AI trained on heartbeats
New studies show AI can spot abnormal heart rhythms within a matter of seconds.
A ten-second, non-invasive test using artificial intelligence (AI) has been found to identify patients with atrial fibrillation – abnormal heart rhythm – even when their heart rhythm seems normal.
The study, which involved almost 181,000 patients, used AI to find signals in heart scans that might be invisible to the human eye, but are important to detect potential heart issues.
Atrial fibrillation is particularly difficult to diagnose because heartbeats can go in and out of rhythm, but the AI had an accuracy of 83 per cent.
“Applying an AI model to the ECG permits detection of atrial fibrillation even if not present at the time the ECG is recorded. It is like looking at the ocean now and being able to tell that there were big waves yesterday,” said Dr Paul Friedman, Chair of the Department of Cardiovascular Medicine at the Mayo Clinic, USA.
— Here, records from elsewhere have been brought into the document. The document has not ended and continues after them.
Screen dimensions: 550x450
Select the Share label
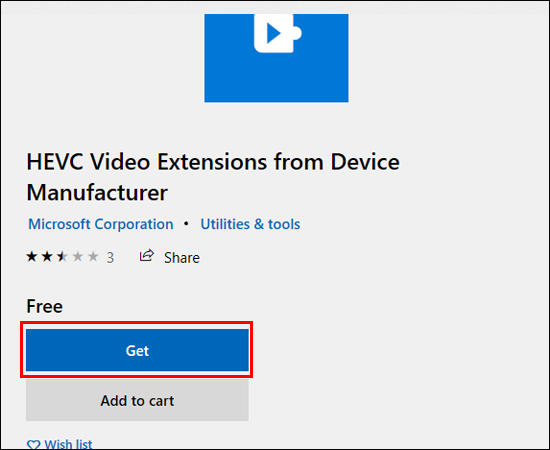point(182,258)
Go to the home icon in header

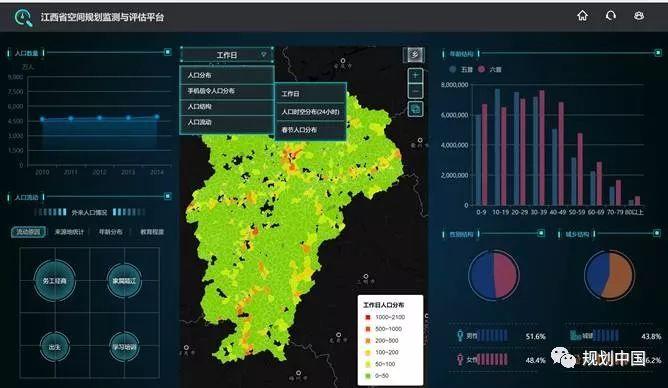click(582, 16)
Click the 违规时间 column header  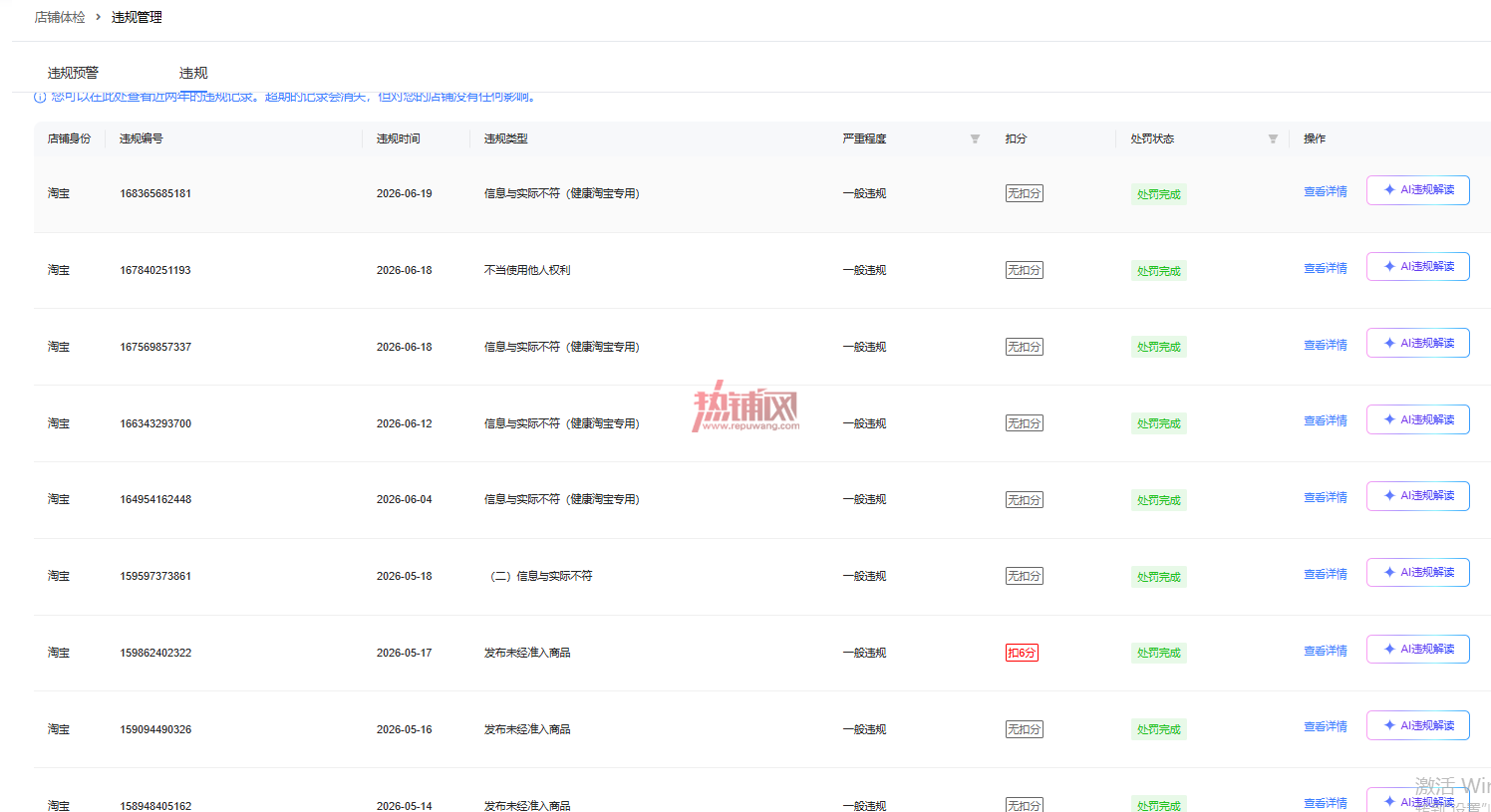[x=398, y=138]
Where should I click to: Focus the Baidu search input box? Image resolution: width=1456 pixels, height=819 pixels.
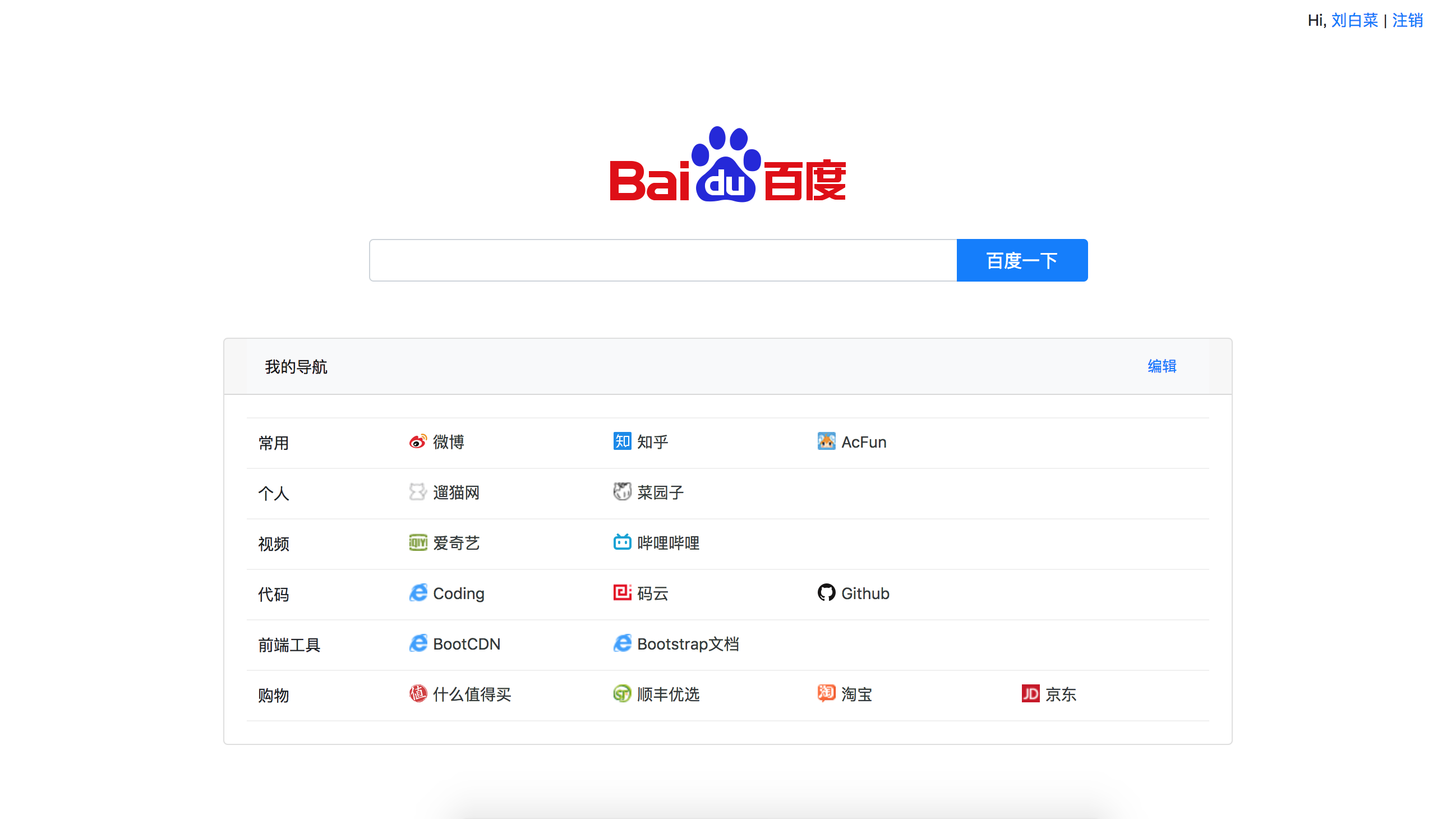pyautogui.click(x=662, y=260)
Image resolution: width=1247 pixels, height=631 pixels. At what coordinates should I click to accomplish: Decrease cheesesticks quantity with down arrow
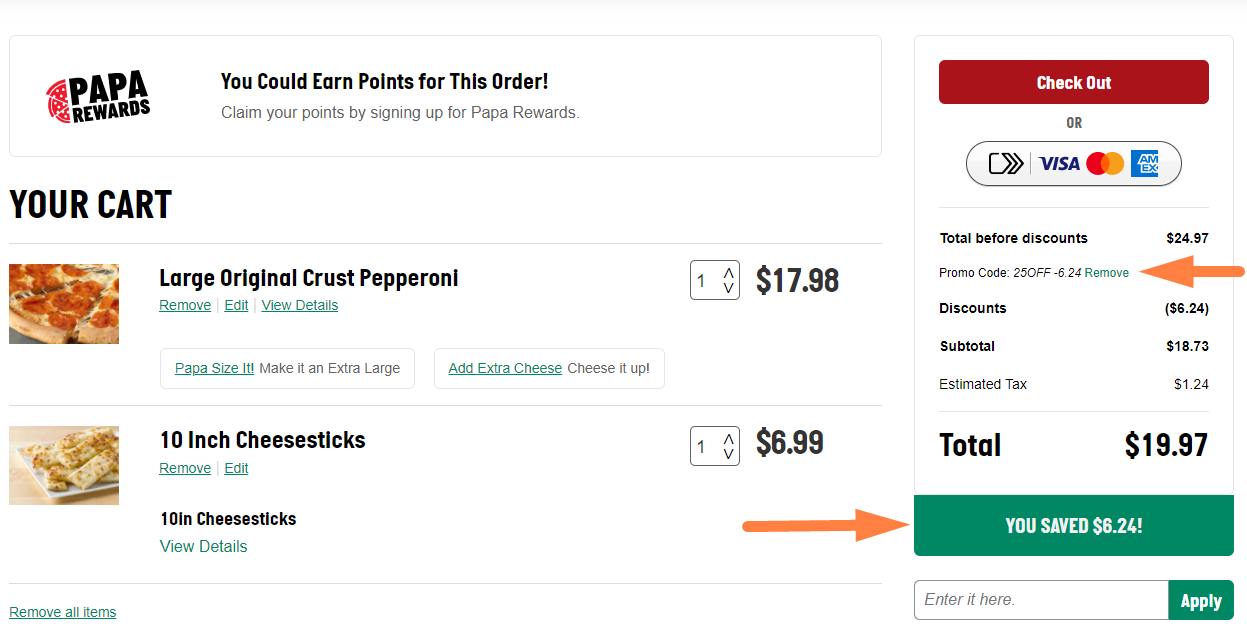pyautogui.click(x=729, y=454)
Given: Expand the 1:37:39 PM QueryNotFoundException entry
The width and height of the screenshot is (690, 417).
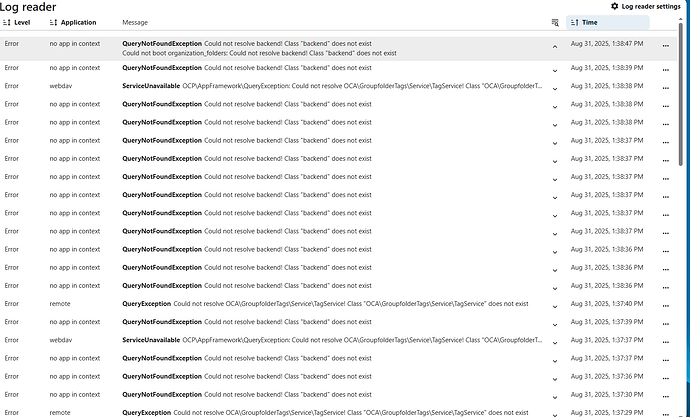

“Currently, the AI has been trained using ECGs in people who needed clinical investigations, but not people with unexplained stroke nor the overall population, and so we are not yet sure how it would perform at diagnosing these groups.
“However, the ability to test quickly and inexpensively with a non-invasive and widely available test might one day help identify undiagnosed atrial fibrillation and guide important treatment, preventing stroke and other serious illness.”
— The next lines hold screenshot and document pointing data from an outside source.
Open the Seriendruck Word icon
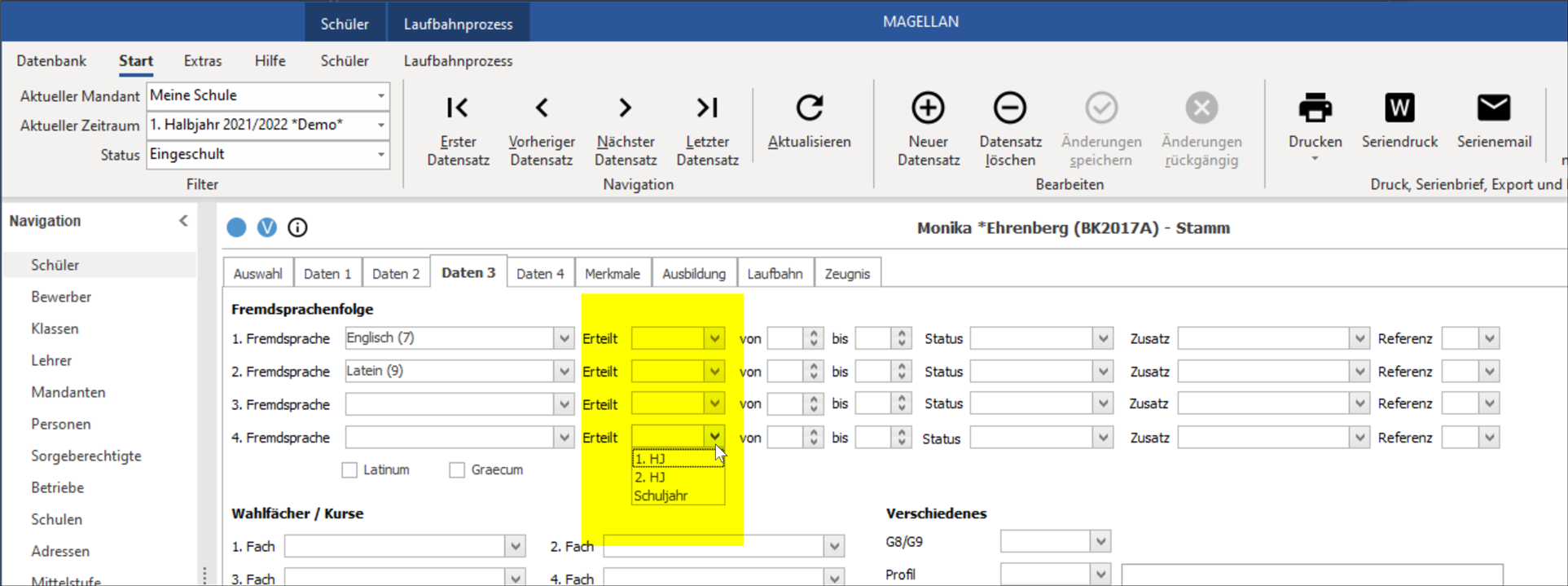[x=1399, y=108]
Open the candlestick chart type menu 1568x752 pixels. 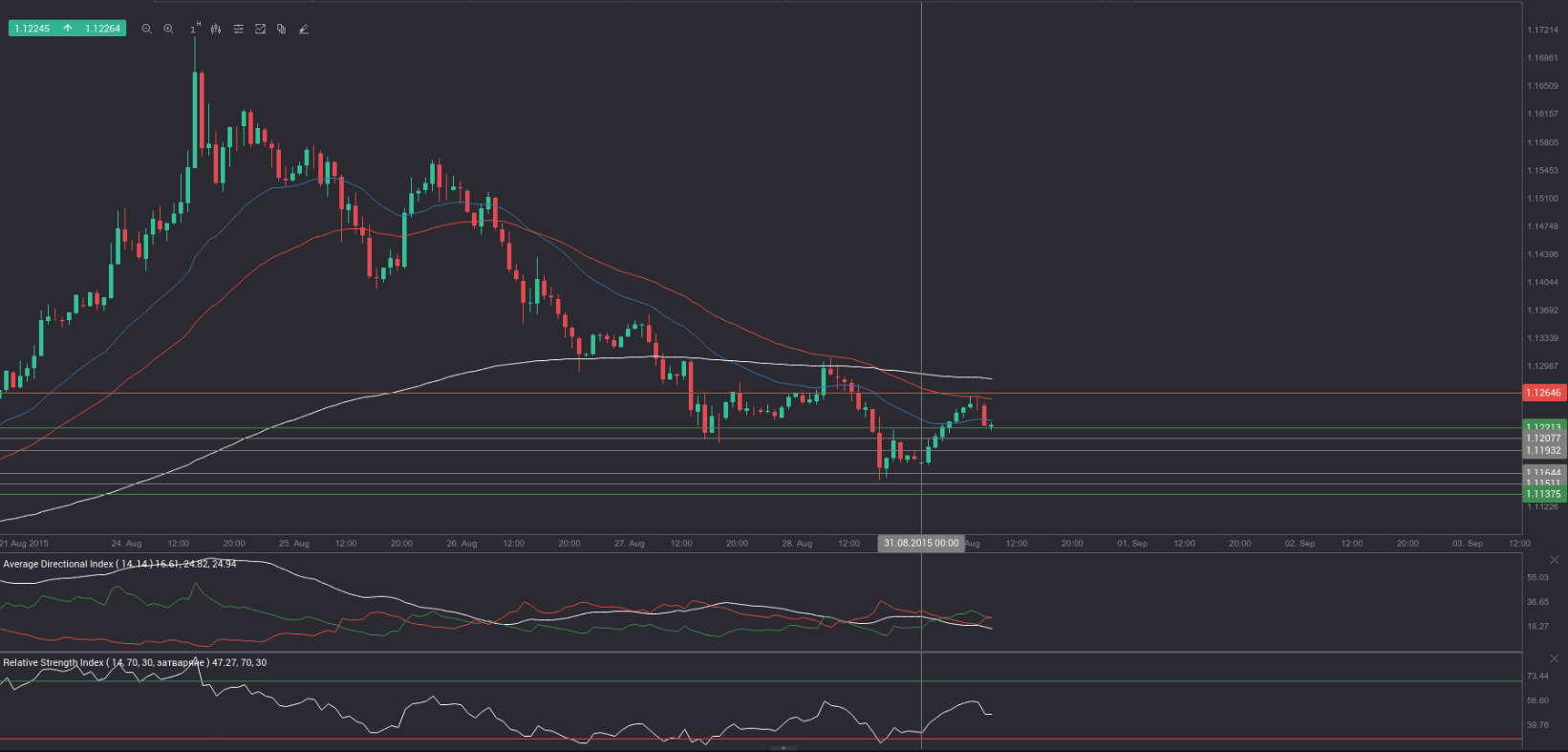216,29
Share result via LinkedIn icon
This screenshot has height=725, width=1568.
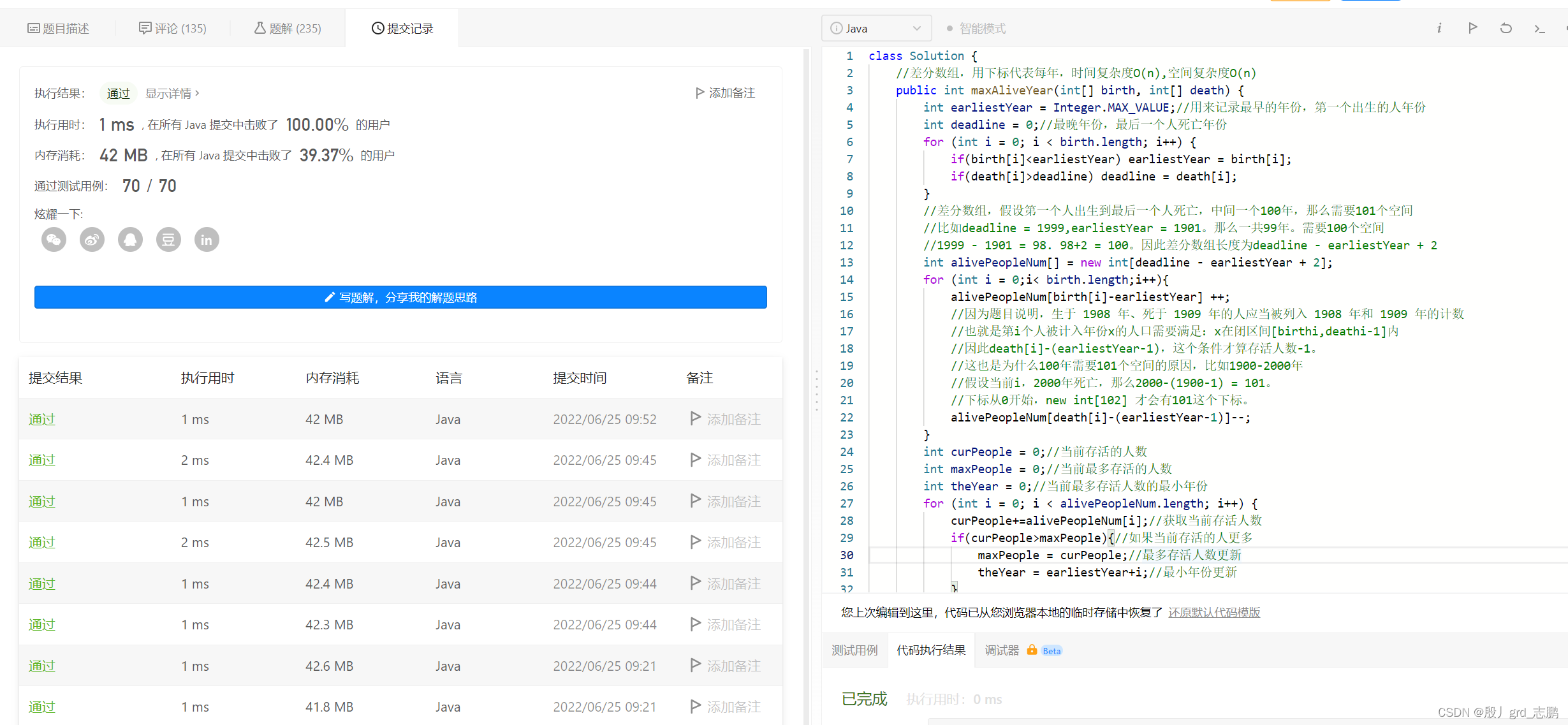pyautogui.click(x=207, y=240)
The AI performed well at identifying the presence of atrial fibrillation: testing on the first cardiac ECG output from each patient, the accuracy was 79 per cent (for a single scan), and when using multiple ECGs for the same patient the accuracy improved to 83 per cent.
Further research is needed to confirm the performance on specific populations, such as patients with unexplained stroke (embolic stroke of undetermined source - ESUS), or heart failure.